> [Tasks to complete]:
1 – According to the tax regulation on seller certification, which form should taxpayers attach to the returns on which they claim the credit?
2 – Continue the tax regulation on seller certification from the point where it ends.

> [Exercise text]:
┌────────

[Code of Federal Regulations]
[Title 26, Volume 1]
[Revised as of April 1, 2003]
From the U.S. Government Printing Office via GPO Access
[CITE: 26CFR1.44-3]

[Page 199-203]
 
                       TITLE 26--INTERNAL REVENUE
 
     CHAPTER I--INTERNAL REVENUE SERVICE, DEPARTMENT OF THE TREASURY
 
PART 1--INCOME TAXES--Table of Contents
 
Sec. 1.44-3  Certificate by seller.

    (a) Requirement of certification by seller. Taxpayers claiming the 
credit should attach Form 5405, Credit for Purchase or Construction of 
New Principal Residence, to their tax returns on which the credit is 
claimed. Except in the case of self-construction (as defined in 
Sec. 1.44-5(d)), taxpayers must attach a certification by the seller 
that construction of the residence began before March 26, 1975, and that 
the purchase price is the lowest price at which the residence was 
offered for sale after February 28, 1975. For purposes of section 
44(e)(4) and this section, the term ``price'' generally does not include 
costs of acquisition other than the amount of the consideration from the 
purchaser to the seller. However, for rules relating to adjustments in 
price due to changes in financing terms and closing costs see paragraph 
(d)(2) of this section.
    (b) Form of certification. The following form of the certification 
statement is suggested:

    I certify that the construction of the residence at (specify 
address) was begun before March 26, 1975, and that this residence has 
not been offered for sale after February 28, 1975 in a listing, a 
written private offer, or an offer by means of advertisement at a lower 
purchase price than (state price), the price at which I sold the 
residence to (state name, present address, and social security number of 
purchaser) by contract dated (give date).
    (Date, seller's signature and taxpayer identification number.)

└────────

> [Data under study]:
┌────────

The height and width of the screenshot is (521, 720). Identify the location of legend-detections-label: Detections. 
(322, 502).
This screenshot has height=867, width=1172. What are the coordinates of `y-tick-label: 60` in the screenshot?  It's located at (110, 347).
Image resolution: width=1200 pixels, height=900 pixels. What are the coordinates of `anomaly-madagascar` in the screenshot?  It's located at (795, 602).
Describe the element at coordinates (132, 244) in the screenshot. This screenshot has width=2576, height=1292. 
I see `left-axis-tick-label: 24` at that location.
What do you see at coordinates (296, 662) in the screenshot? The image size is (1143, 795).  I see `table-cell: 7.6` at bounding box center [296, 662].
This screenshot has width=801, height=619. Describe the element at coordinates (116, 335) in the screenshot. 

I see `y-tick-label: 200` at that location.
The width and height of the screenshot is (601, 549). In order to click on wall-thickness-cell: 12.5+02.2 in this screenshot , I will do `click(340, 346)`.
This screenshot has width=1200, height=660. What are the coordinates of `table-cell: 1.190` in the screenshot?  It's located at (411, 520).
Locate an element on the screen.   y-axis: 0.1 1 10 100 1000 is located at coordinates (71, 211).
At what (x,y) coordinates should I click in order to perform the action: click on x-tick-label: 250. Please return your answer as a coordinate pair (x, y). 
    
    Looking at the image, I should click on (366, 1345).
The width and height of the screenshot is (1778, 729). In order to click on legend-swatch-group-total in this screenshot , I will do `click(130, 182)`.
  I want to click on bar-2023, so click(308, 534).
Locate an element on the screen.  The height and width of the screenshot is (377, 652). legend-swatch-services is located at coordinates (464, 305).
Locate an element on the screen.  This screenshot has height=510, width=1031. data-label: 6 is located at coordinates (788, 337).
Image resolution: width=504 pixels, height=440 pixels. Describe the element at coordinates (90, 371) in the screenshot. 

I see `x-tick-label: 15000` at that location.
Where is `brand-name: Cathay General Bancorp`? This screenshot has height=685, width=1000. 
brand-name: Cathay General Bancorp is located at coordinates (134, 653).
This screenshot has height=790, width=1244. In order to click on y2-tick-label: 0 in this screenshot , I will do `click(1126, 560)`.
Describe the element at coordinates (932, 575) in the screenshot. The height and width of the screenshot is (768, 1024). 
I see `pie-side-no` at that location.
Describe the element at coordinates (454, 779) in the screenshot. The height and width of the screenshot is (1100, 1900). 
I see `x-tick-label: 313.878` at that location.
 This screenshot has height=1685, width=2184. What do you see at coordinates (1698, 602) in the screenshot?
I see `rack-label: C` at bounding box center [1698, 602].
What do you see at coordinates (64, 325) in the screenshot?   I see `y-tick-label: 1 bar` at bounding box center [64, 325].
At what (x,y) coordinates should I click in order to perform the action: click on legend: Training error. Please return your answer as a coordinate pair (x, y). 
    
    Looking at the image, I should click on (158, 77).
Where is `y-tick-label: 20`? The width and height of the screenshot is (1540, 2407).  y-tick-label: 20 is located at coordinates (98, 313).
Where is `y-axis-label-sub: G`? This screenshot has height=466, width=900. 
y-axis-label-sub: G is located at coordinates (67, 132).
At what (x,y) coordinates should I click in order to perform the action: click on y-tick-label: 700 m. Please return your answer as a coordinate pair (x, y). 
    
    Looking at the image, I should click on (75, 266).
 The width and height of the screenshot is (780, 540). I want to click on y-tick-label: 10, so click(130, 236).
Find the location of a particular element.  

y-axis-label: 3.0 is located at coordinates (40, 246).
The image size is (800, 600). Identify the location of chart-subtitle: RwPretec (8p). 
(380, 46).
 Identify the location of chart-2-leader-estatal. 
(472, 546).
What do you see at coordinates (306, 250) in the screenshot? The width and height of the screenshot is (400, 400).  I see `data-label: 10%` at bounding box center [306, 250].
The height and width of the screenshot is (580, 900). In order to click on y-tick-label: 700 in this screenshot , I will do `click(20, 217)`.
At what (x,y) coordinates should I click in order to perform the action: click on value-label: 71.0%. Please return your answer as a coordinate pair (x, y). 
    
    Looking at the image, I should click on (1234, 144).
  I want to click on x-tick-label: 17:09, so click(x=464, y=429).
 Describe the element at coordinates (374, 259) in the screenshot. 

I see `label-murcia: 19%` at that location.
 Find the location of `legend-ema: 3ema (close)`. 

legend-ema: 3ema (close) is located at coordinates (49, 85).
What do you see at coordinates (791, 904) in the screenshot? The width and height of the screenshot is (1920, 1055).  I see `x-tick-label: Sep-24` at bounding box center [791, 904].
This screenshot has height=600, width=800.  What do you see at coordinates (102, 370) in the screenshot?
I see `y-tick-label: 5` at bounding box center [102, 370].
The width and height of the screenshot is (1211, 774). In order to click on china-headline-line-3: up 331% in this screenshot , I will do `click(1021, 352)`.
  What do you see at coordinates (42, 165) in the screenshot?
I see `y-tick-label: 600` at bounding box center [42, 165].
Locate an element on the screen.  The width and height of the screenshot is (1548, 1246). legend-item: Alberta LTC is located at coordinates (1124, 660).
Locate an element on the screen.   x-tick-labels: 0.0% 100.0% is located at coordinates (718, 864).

└────────

> [Answers to the problems]:
1 – Form 5405, Credit for Purchase or Construction of New Principal Residence.

2 –
However, any written certification filed by the taxpayer will be 
accepted provided that such certification is signed by the seller and 
states that construction of the residence began before March 26, 1975, 
and that the purchase price of the residence is the lowest price at 
which the residence was offered for sale after February 28, 1975. With 
regard to factory-made homes the seller, in the absence of his own 
knowledge as to the commencement of construction, may attach to his own 
certification a certification from the manufacturer that construction 
began before March 26, 1975, and may certify based on the manufacturer's 
certification. It is suggested that both certifications include the 
serial number, if any, of the residence.
    (c) Offer to sell. (1) For purposes of section 44(e)(4) and this 
section, an offer to sell is limited to an offer to sell a specified 
residence at a specified purchase price.
    (2) An ``offer'' includes any written offer, whether made to a 
particular purchaser or to the public, and any offer by means of 
advertising. Advertising includes an offer to sell published by 
billboards, flyers, brochures, price lists (unless the lists are 
exclusively for the internal use of the seller and are not made 
available to the public), mailings, newspapers, periodicals, radio, or 
television. The listing of a property with a real estate agency, the

[[Page 200]]

filing of a prospectus and the registration of construction plans and 
price lists with the appropriate authorities (in the case of 
condominiums or cooperative housing developments) are to be considered 
offers made to the public.
    (3) An offer to sell a specified residence includes:
    (i) Both an offer to sell an existing residence and an offer to 
build and sell a residence of substantially the same design or model as 
that purchased by the taxpayer on the same lot as that on which the 
taxpayer's new principal residence was constructed. It does not include 
an offer to sell the same model residence on a different lot. Where a 
residence of a particular design or model is offered at a specific base 
price, additions of property to the residence, no matter how extensive, 
will not result in the residence being treated as a different residence 
for the purpose of determining the lowest offer (as defined in paragraph 
(f) of Sec. 1.44-5).
    (ii) In the case of a condominium or cooperative housing development 
where units are offered for sale on the basis of models (e.g., all Model 
C two-bedroom apartments sell at a specified base price), an offer to 
sell a specified residence includes an offer to sell a specific type of 
unit (with appropriate adjustments to be made for the location of such 
unit and as provided in paragraph (d) of this section).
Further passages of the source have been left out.